- _What is being asked_: Every line in the data below that holds "tweet" should be found and copied.

+ + + + + + +

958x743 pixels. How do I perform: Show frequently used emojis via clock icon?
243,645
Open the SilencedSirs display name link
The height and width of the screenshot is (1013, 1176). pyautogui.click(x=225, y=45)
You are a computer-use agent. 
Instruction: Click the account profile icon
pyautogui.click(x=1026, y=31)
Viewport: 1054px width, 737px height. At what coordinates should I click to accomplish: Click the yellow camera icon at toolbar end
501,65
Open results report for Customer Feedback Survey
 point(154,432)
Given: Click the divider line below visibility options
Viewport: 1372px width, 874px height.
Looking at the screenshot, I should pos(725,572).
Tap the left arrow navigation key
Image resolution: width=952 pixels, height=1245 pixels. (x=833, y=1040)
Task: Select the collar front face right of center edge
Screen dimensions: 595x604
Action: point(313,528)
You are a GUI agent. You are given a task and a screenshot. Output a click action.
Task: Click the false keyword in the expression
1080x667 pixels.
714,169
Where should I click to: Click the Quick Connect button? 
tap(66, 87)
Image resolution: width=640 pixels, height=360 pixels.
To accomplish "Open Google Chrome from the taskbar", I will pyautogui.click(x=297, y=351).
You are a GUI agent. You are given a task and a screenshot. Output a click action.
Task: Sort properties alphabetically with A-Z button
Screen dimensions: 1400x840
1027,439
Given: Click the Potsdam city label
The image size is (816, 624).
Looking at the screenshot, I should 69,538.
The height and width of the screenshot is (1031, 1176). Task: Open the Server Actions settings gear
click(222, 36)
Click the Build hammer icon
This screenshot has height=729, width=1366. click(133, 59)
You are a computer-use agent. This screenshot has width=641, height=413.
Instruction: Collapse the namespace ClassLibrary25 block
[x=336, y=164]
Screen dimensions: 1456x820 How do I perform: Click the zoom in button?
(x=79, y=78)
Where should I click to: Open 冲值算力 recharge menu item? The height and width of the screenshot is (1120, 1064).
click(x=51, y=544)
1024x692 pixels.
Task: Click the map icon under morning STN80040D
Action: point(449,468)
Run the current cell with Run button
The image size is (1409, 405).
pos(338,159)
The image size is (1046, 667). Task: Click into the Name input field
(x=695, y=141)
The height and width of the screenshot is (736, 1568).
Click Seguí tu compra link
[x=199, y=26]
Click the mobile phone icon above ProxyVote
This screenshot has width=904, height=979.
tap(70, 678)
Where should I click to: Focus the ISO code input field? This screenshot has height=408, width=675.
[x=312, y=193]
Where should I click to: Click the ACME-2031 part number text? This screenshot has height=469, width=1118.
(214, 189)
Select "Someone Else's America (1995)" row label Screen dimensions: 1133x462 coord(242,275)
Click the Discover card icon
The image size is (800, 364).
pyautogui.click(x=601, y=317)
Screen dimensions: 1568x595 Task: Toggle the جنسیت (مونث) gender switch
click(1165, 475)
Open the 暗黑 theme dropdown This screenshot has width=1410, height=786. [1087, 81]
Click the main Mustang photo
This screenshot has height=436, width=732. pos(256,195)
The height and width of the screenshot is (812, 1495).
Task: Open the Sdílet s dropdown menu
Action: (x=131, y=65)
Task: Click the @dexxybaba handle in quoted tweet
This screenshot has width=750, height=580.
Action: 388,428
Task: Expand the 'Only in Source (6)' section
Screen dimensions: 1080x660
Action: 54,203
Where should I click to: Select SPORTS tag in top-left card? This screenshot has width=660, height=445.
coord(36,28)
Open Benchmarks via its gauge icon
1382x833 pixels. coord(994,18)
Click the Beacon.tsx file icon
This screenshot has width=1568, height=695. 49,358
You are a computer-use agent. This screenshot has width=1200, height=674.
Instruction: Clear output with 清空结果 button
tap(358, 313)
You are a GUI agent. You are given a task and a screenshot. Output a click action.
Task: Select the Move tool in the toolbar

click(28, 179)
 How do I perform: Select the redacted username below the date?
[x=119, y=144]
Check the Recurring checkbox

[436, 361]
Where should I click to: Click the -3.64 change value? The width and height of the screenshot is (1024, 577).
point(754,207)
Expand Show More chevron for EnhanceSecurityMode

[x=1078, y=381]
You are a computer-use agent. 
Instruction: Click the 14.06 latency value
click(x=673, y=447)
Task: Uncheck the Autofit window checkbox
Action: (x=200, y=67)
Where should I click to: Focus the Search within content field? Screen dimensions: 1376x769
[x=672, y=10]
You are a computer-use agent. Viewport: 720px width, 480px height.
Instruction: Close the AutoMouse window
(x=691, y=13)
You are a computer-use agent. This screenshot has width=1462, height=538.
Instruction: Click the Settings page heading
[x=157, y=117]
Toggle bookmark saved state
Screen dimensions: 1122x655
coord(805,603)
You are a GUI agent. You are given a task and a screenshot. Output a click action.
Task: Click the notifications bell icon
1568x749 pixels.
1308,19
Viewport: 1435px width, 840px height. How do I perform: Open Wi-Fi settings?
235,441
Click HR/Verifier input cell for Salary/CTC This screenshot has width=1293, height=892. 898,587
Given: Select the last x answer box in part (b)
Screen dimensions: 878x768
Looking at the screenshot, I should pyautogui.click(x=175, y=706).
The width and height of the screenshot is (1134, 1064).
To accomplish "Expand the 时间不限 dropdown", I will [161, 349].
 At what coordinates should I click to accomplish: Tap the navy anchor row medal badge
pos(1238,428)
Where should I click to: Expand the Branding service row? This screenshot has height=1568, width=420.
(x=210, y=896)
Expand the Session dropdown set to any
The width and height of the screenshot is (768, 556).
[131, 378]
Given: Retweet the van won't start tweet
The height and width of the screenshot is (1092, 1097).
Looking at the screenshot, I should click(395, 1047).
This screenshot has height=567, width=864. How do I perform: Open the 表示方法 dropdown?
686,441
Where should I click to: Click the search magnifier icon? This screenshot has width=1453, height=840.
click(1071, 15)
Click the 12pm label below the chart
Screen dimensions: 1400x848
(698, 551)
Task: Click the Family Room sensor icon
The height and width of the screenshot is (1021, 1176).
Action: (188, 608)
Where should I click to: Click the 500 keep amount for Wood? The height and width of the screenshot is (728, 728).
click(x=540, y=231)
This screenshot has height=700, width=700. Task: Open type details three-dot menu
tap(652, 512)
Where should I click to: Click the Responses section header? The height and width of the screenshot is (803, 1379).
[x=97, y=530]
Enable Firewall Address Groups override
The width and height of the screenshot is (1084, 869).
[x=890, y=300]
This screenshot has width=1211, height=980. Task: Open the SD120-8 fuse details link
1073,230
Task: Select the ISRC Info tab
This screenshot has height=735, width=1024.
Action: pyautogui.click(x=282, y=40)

+ + + + + + +

- _Response area_:
Task: Click the @dexxybaba handle in quoted tweet
Given: Retweet the van won't start tweet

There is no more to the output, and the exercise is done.